そこにコンタクトキネシスになれた通津と瑠亜がその都度微調整をするという具合だ。
それ以外の推進器もズレは生じているが西側の二つに比べれば全然マシな状態だ。
故に慣れてない俺たちが担当する。
闇姫は一応俺の後ろの方で待機してもらっている。
推進器が”暴走”状態になった場合光量が増え彼女の能力は著しく低下するが、万が一の場合には手を貸してもらうつもりだ。

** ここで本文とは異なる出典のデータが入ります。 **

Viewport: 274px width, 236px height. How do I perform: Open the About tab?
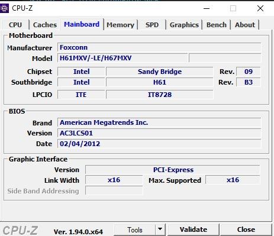245,25
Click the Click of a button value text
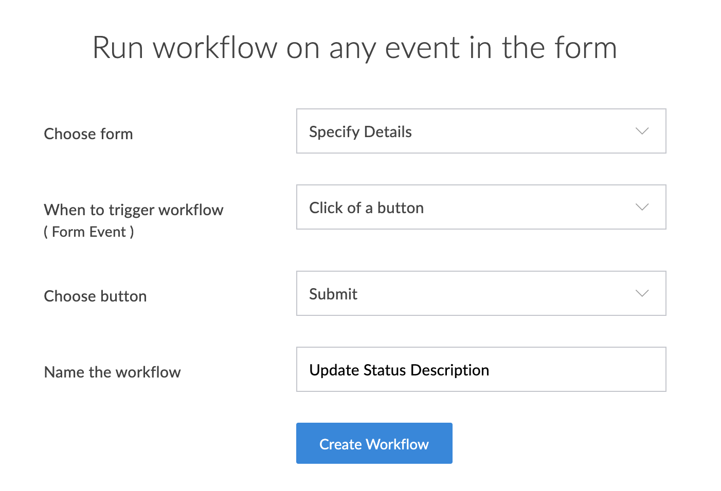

今できうる限りの事をし、ついに推進器の”暴走”が開始される。
徐々に出力が上がっていくのが増えていく発光の量で分かる。
先程から支柱基部が資源衛星に衝突する際の衝撃も小さくなってきている。
今の所順調だ。
多少振動も増えてきているが、これも”暴走”状態の推進器には許容範囲の振動という事だ。
「何とかなりそうだな……。」
「現在の所大きな問題はありません。順調です。」
振動も大きくなり、コンタクトキネシスによる微調整も多少必要になってきているがそれでも大きな問題にはなっていない。

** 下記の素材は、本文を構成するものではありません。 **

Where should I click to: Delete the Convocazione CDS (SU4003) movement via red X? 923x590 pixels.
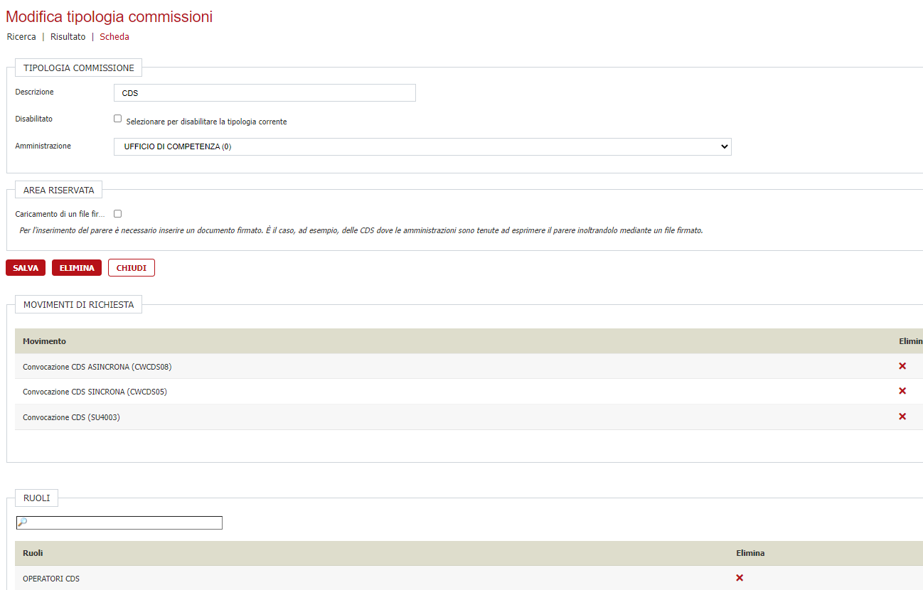click(x=902, y=417)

「通津、瑠亜、大丈夫か?手が欲しかったらいつでも呼んでくれ!」
「今のところは問題ないです!あたしだけでもどうにかなっています。このコンタクトキネシスかなり高いヤツですね?……うちにも欲しい。」
「俺の方も今んところ大丈夫だ!この位任せろ!」
懸念だった二人の担当の部分も大丈夫そうだ。
「目標出力に達成しました。」
ミカミが無事目標の推進力を得たことを伝えてきた。
今度はこれを維持しなければならない。